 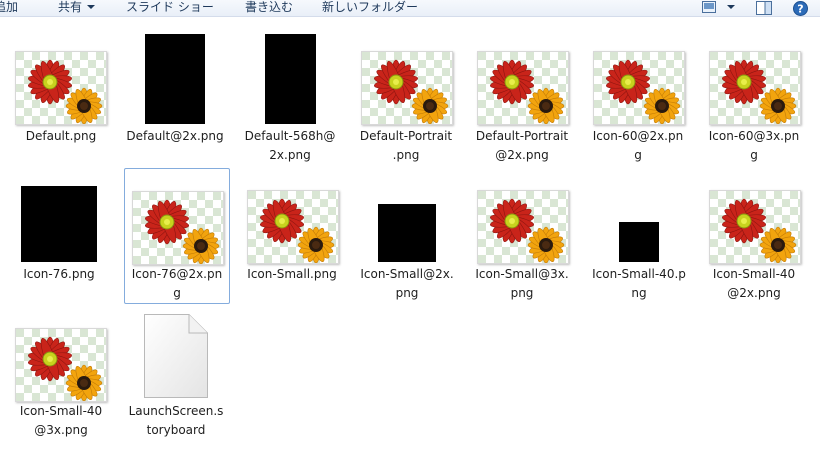 I want to click on file-name: Default-568h@ 2x.png, so click(x=290, y=146).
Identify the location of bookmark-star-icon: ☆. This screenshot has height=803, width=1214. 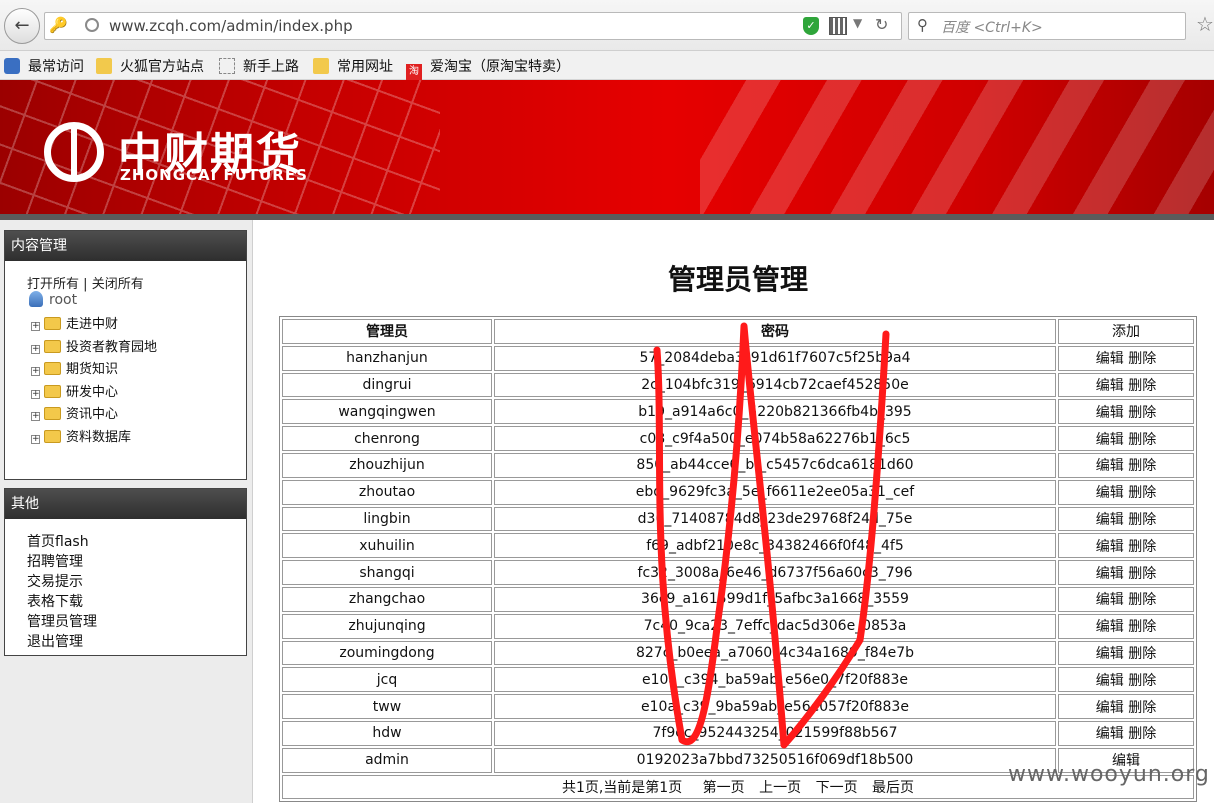
(1205, 24).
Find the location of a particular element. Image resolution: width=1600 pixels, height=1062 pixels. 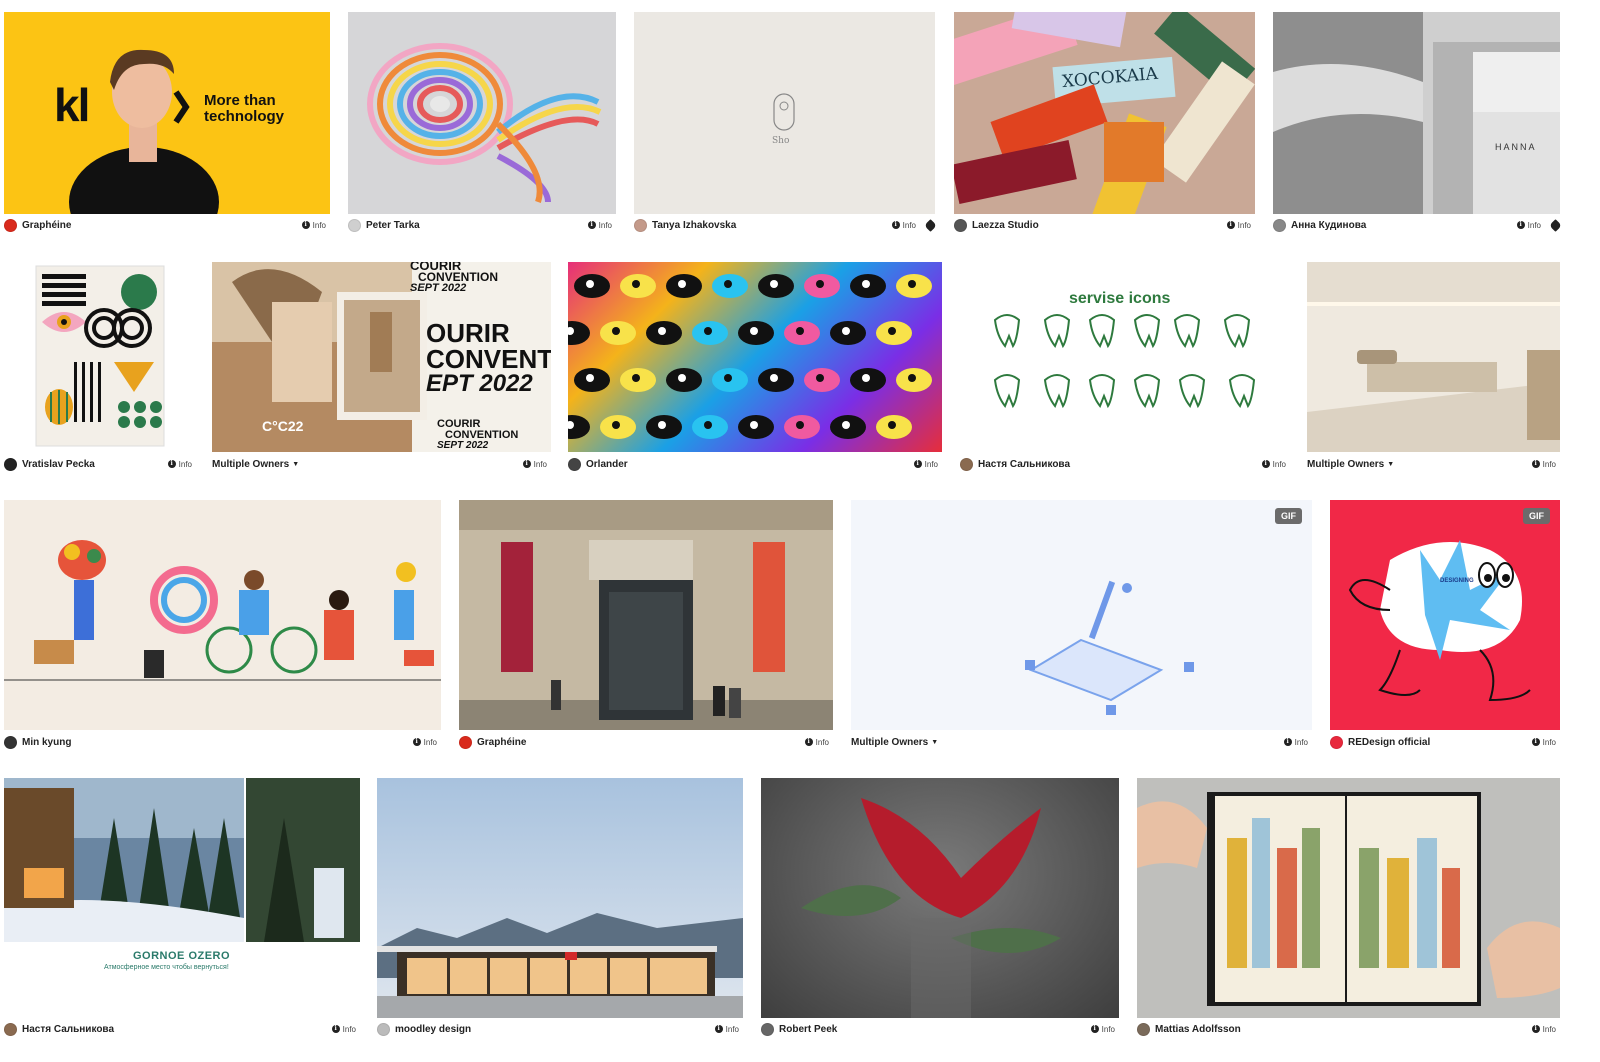

project-card: Graphéine i Info is located at coordinates (646, 626).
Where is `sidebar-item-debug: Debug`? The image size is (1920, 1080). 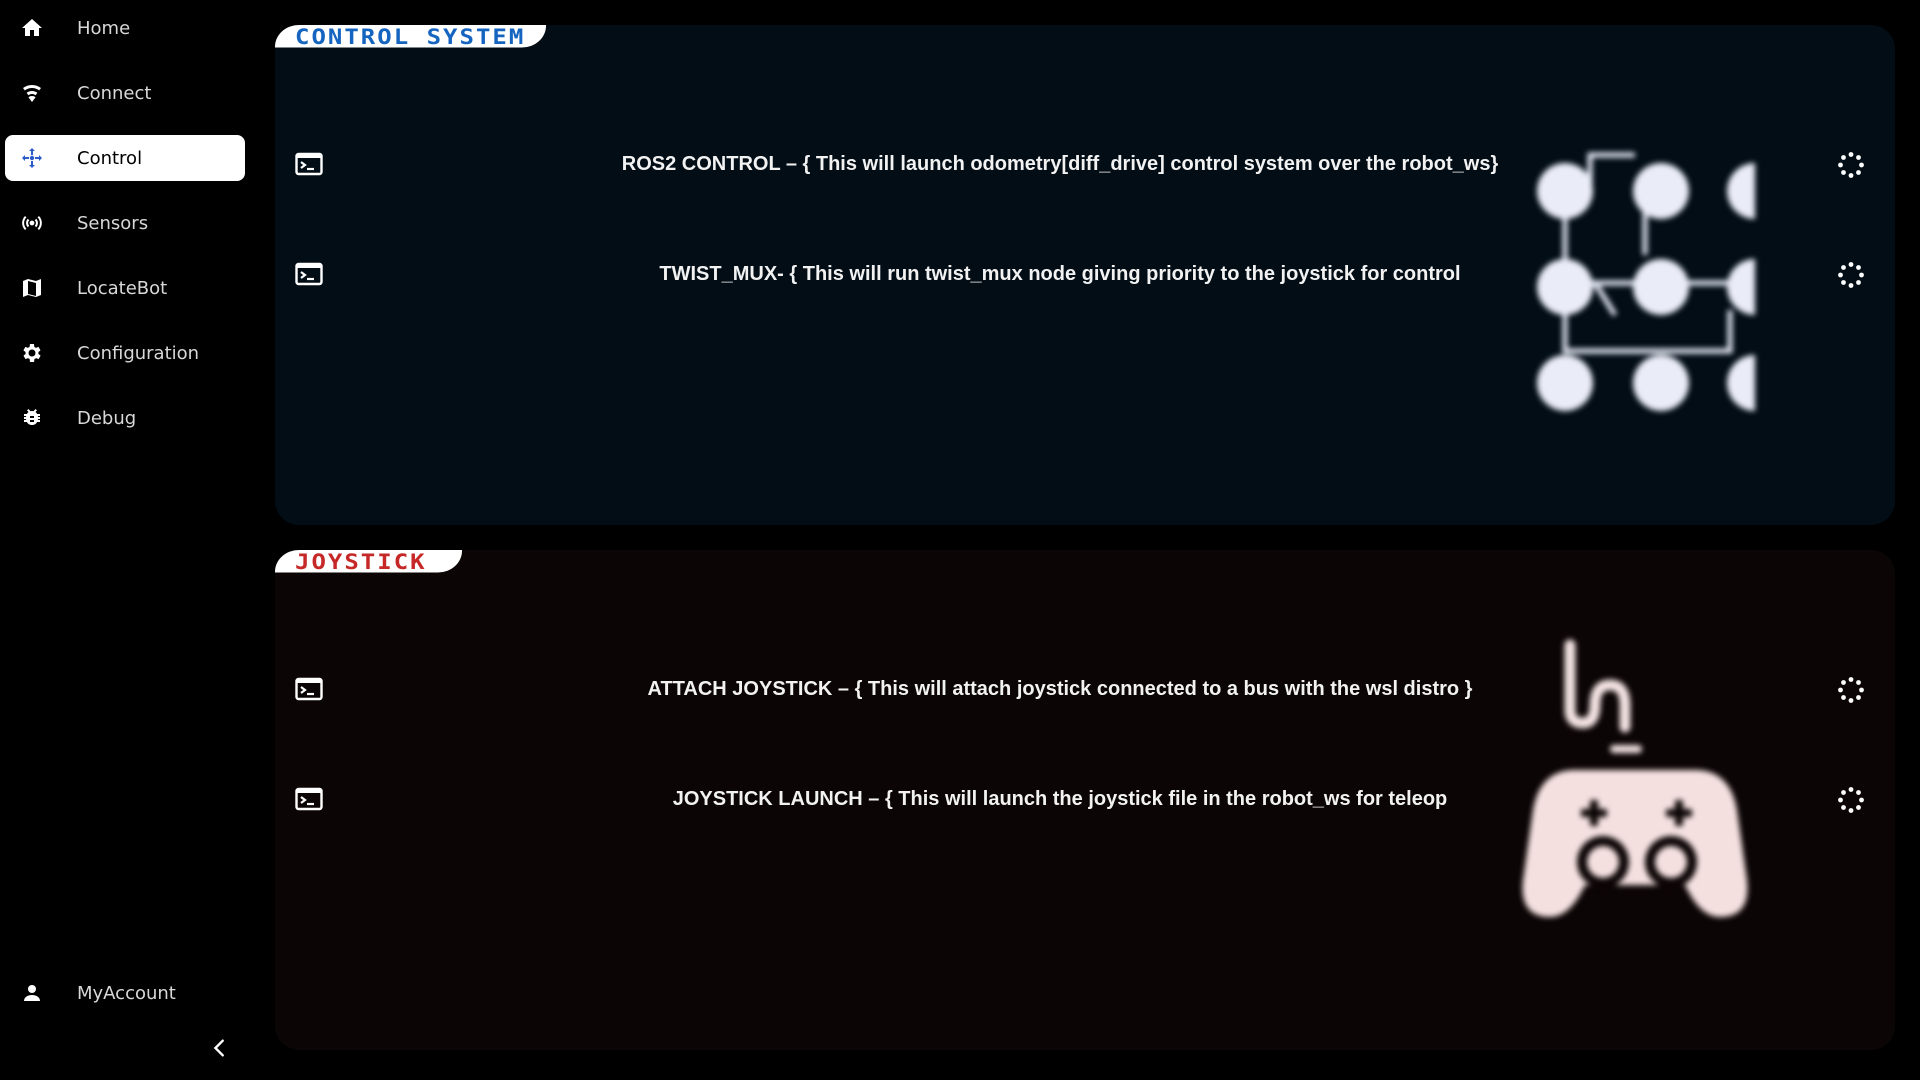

--

Put the records above into a numbered list, leaving out blank lines and omitting the pictures.

> **EXPECTED OUTPUT**:
1.   I want to click on file-name: Default-568h@ 2x.png, so click(x=290, y=146).
2. Identify the location of bookmark-star-icon: ☆. This screenshot has height=803, width=1214. 
3. (1205, 24).
4. Find the location of a particular element. Image resolution: width=1600 pixels, height=1062 pixels. 
5. project-card: Graphéine i Info is located at coordinates (646, 626).
6. Where is `sidebar-item-debug: Debug`? The image size is (1920, 1080). 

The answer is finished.